▸ Exercise:
Please repeat the records exactly from their first line, finishing at the line containing "660x760 pixels." and including it.

▸ Saved data entries:

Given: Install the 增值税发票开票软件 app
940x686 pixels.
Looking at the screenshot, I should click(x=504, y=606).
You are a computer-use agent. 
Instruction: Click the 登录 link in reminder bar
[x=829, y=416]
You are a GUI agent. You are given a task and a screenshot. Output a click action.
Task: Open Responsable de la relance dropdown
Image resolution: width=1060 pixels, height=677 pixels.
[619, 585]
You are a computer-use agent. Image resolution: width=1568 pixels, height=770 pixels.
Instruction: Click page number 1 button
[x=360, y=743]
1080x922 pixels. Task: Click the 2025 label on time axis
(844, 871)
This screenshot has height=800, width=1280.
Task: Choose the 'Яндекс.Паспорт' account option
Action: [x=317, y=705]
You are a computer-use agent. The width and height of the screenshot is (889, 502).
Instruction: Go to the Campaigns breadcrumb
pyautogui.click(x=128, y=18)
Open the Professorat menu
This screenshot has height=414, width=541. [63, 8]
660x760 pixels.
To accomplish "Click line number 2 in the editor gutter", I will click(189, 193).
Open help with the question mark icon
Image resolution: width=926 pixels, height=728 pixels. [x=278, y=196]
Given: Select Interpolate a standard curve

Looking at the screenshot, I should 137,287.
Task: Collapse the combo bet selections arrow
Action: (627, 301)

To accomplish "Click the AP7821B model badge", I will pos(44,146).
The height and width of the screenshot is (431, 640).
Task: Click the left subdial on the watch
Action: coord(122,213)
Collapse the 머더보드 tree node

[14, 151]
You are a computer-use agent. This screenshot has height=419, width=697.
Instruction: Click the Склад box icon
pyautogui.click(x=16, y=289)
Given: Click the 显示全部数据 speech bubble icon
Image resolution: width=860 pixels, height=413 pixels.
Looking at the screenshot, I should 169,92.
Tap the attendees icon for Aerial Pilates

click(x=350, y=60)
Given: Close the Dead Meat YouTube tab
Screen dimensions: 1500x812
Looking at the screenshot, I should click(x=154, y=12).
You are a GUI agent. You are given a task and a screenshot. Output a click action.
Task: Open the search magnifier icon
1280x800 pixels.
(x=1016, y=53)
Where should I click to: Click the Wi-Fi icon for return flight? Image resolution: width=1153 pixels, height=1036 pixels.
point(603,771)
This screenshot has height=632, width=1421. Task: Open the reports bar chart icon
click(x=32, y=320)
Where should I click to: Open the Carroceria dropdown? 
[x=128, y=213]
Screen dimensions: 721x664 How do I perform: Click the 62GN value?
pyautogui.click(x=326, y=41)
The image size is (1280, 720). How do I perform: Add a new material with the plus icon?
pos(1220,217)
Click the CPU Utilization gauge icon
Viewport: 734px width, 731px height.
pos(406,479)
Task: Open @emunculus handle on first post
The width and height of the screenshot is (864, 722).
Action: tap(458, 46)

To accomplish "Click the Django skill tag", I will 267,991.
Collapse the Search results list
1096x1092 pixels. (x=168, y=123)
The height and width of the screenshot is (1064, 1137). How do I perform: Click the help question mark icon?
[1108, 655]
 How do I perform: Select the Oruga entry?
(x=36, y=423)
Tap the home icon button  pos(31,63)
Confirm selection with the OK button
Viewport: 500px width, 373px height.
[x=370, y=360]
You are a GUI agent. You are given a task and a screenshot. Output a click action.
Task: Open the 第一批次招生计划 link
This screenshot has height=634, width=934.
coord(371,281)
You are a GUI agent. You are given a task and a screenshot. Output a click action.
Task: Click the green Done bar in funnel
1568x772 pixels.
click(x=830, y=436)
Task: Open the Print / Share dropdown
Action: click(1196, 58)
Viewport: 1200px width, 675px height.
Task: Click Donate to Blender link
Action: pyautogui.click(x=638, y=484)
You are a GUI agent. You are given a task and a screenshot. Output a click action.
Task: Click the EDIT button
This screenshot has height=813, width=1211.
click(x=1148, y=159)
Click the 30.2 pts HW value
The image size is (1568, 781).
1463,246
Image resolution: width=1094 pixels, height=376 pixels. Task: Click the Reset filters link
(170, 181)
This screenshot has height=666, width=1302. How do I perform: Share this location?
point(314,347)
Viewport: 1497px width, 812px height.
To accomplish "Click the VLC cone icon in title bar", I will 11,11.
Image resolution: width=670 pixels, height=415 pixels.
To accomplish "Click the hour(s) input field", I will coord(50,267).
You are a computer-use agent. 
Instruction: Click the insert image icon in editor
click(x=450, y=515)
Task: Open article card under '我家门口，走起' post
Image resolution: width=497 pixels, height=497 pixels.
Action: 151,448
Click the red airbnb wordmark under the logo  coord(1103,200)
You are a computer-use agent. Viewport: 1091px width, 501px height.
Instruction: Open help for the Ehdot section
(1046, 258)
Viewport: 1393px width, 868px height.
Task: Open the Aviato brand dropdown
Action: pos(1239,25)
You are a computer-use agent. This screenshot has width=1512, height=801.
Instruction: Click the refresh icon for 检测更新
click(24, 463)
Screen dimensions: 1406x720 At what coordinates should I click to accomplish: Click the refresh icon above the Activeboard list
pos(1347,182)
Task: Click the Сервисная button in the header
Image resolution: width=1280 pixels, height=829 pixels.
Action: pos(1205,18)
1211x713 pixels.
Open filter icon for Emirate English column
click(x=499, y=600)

▸ Your solution:
Given: Install the 增值税发票开票软件 app
940x686 pixels.
Looking at the screenshot, I should click(x=504, y=606).
You are a computer-use agent. 
Instruction: Click the 登录 link in reminder bar
[x=829, y=416]
You are a GUI agent. You are given a task and a screenshot. Output a click action.
Task: Open Responsable de la relance dropdown
Image resolution: width=1060 pixels, height=677 pixels.
[619, 585]
You are a computer-use agent. Image resolution: width=1568 pixels, height=770 pixels.
Instruction: Click page number 1 button
[x=360, y=743]
1080x922 pixels. Task: Click the 2025 label on time axis
(844, 871)
This screenshot has height=800, width=1280.
Task: Choose the 'Яндекс.Паспорт' account option
Action: [x=317, y=705]
You are a computer-use agent. The width and height of the screenshot is (889, 502).
Instruction: Go to the Campaigns breadcrumb
pyautogui.click(x=128, y=18)
Open the Professorat menu
This screenshot has height=414, width=541. [63, 8]
660x760 pixels.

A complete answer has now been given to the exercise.